Notre Dame on Fire review – high adventure ripped straight from the headlines
Veteran French director Jean-Jacques Annaud serves up some high-octane film-making with this old-fashioned disaster movie, composed in a docu-realist style, about the catastrophic fire that engulfed Paris’s Notre Dame cathedral in 2019. With dramatic reconstructions, digital effects and the splicing in of amateur video, social media material and genuine news footage – President Macron himself appears at one stage to be talking to an actor playing the fire chief – Annaud rips a pretty swashbuckling adventure from the headlines. A terrifying blaze, flying buttresses about to collapse and molten lead pouring from the roof on to the believers below; and Annaud cheekily intersperses the thrills with a querulous old lady who keeps calling the fire brigade because her kitten has got out on to the roof: France has, as they say, picked the wrong day to quit smoking.

There are some startling scenes, all apparently accurate, showing cathedral officials desperately trying to rescue the most precious possessions: the Crown of Thorns, a vial of Christ’s blood, a fragment of the true cross and a nail from the crucifixion. And no one even murmurs the possibility that these are medieval artefacts. As far as these people are concerned: these are the real thing, and this glassy-eyed belief in their authenticity, and the ecstasy at their deliverance, is somehow more important than issues around the incompetence that caused the fire in the first place: it gives the film a slightly reactionary sheen.

That’s not to say it isn’t perfectly watchable and it gives us in the UK food for thought. How long before the Houses of Parliament go up in flames in exactly the same way?

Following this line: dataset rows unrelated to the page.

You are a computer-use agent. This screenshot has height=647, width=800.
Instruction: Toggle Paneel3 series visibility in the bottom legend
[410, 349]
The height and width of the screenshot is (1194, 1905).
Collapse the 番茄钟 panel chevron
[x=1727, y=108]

Notre Dame on Fire is released on 22 July in cinemas.
Walter Hinteler
Reply Fri 17 Mar, 2023 05:35 am
@Walter Hinteler,
After the fire of Notre-Dame, archaeologists have made an astonishing discovery: the Parisian church is the first building of its kind in which iron clamps fixed the stones. This gave the architects completely new possibilities.

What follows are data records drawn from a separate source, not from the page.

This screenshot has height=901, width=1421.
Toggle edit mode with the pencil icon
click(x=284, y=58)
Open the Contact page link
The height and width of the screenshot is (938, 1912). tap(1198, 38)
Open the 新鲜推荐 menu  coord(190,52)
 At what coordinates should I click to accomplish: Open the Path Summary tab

Notre-Dame de Paris: The first iron lady? Archaeometallurgical study and dating of the Parisian cathedral iron reinforcements

The study of iron reinforcements used in the construction of Notre-Dame de Paris offers a glimpse into the innovation that took place on this building site in the mid-12th century, adapting metal to create a novel architecture. The restoration of the monument after the 2019 fire offered unique possibilities to investigate its iron armatures and to sample 12 iron staples from different locations (tribunes, nave aisles and upper walls). Six of them were dated thanks to the development of an innovative methodology based on radiocarbon dating. They reveal that Notre-Dame is the first known Gothic cathedral where iron was massively used as a proper construction material to bind stones throughout its entire construction, leading to a better understanding of the master masons’ thinking. Moreover, a metallographic study and slag inclusion chemical analyses of the staples provide the first study of iron supply for a great medieval Parisian building yard, renewing our understanding of iron circulation, trade and forging in the 12th and 13th century capital of the French kingdom. The highlighting of numerous welds in all iron staples and the multiple provenances sheds light on the activity of the iron market in this major medieval European city and the nature of the goods that circulated, and questions the possible importance of recycling.
0 Replies
Reply Fri 2 Jun, 2023 08:33 am
Carpenters are working at a frenzied pace to finish repairing Notre Dame Cathedral
Workers across France are rushing to restore various parts of Notre Dame Cathedral, with a goal to reopen the site in Paris in December 2024 — five years after a destructive fire.